I've used a different event variable in case you wanted to reference the one that originally sent you down the reversal. That is not necessary if you don't need that feature.
Option 2:
An additional way (thanks @Scott) can be done using the p.index(event) value. It's less pythonic and will break your existing loop (maybe that matters maybe not), but it does work.
for p in pattern:
for event in p:
if event == 1:
new_start = p.index(event)
for p in reversed(p[:new_start]):
To reverse directions, you will need to remember the position index as you iterate. The enumerate() builtin function will help.
Once the reversal condition is found, use list slicing to isolate the portion you want to reiterate backwards. The reversed() builtin will take it from there.
>>> loe = ['e0', 'e1', 'e2', 'e3', 'e4', 'e5']
>>> for i, event in enumerate(loe):
print event
if event == 'e3':
for event in reversed(loe[:i]):
print event
break
e0
e1
e2
e3
e2
e1
e0
Hope this helps :-)
Simply record the index and start traverse backward: should look something like this.
pattern = [[3,4,5],[7,8,9],[3,2,1,5,7,1],[8,1,8,8,1]]

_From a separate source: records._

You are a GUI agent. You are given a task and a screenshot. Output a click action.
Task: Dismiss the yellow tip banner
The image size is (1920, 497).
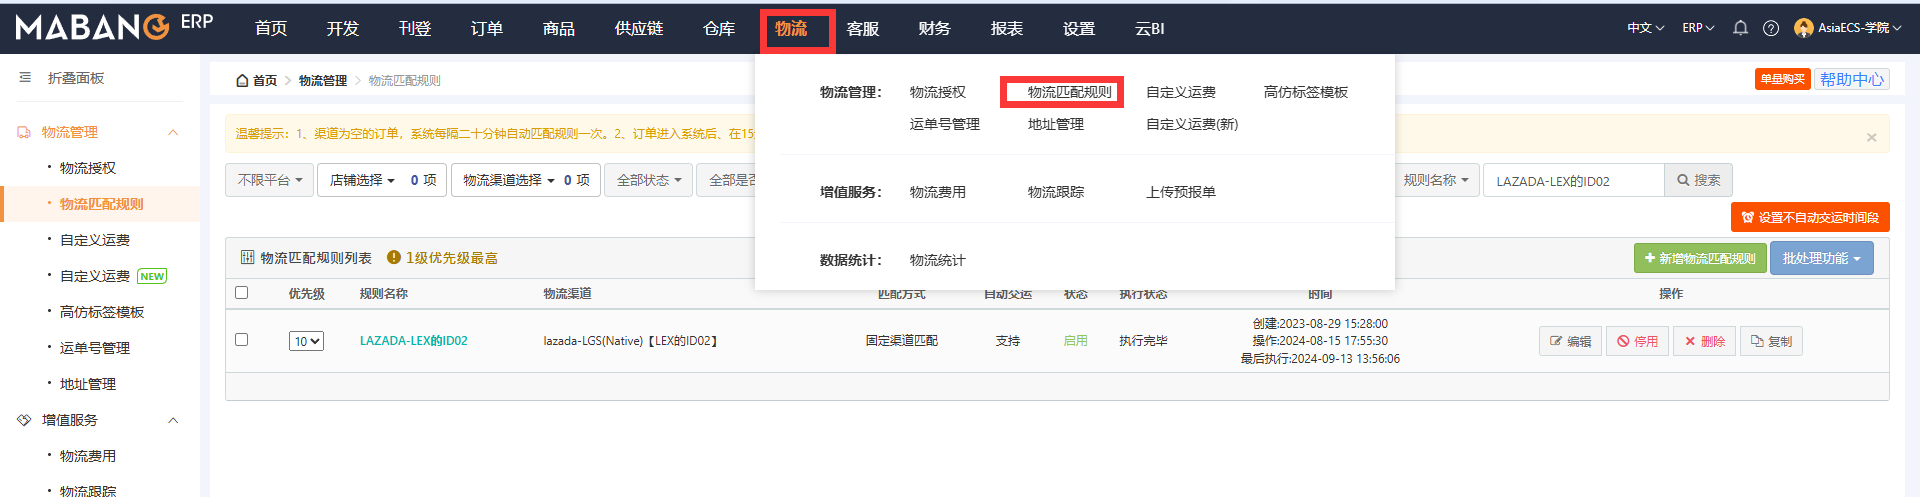click(x=1871, y=138)
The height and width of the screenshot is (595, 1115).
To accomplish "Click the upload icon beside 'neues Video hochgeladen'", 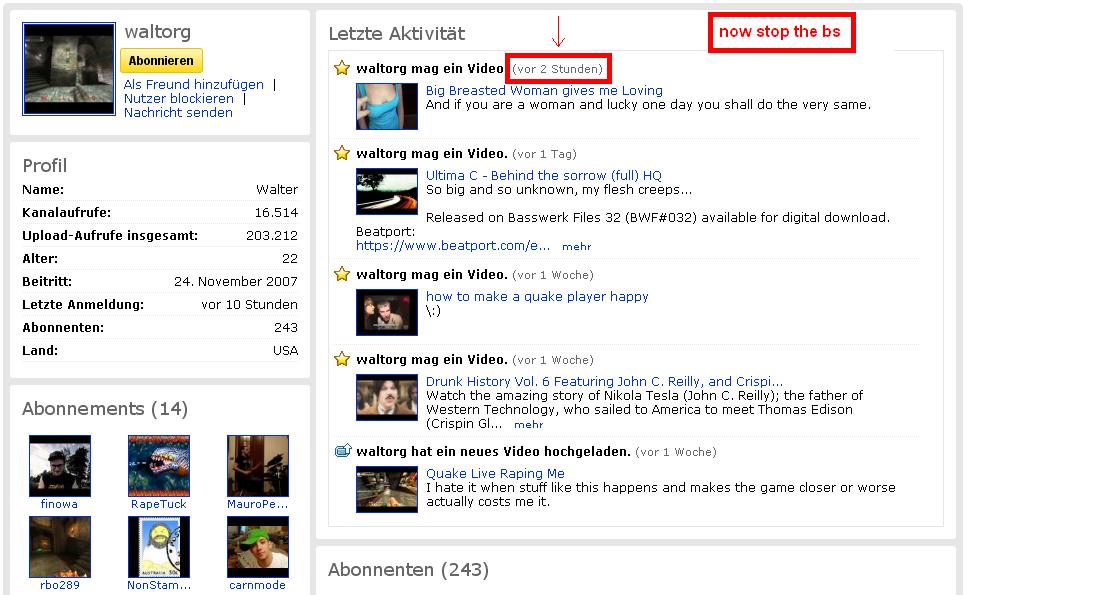I will (342, 451).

for i in range(0, len(pattern)):
for j in range(0, len(pattern[i])):
print(pattern[i][j])
if(pattern[i][j] == 1):
print("found a event equals to 1")
if(j == 0):
print(" but its at the start of the list so there are no event equals to 1 before")
else:
reserveStartingIndex = j - 1 #to exclude itself
for r in range (reserveStartingIndex, 0, -1):
if(pattern[i][r] == 1):
print("found a event equals to 1 before at the index of: " + repr(r) )
elif(r == 0):
print("no event equals to 1 before")
you would get result like this:
3
4
5
7
8
9
3
2
1
found a event equals to 1
5
7
1
found a event equals to 1
found a event equals to 1 before at the index of: 2
8
1
found a event equals to 1
8
8
1
found a event equals to 1
found a event equals to 1 before at the index of: 1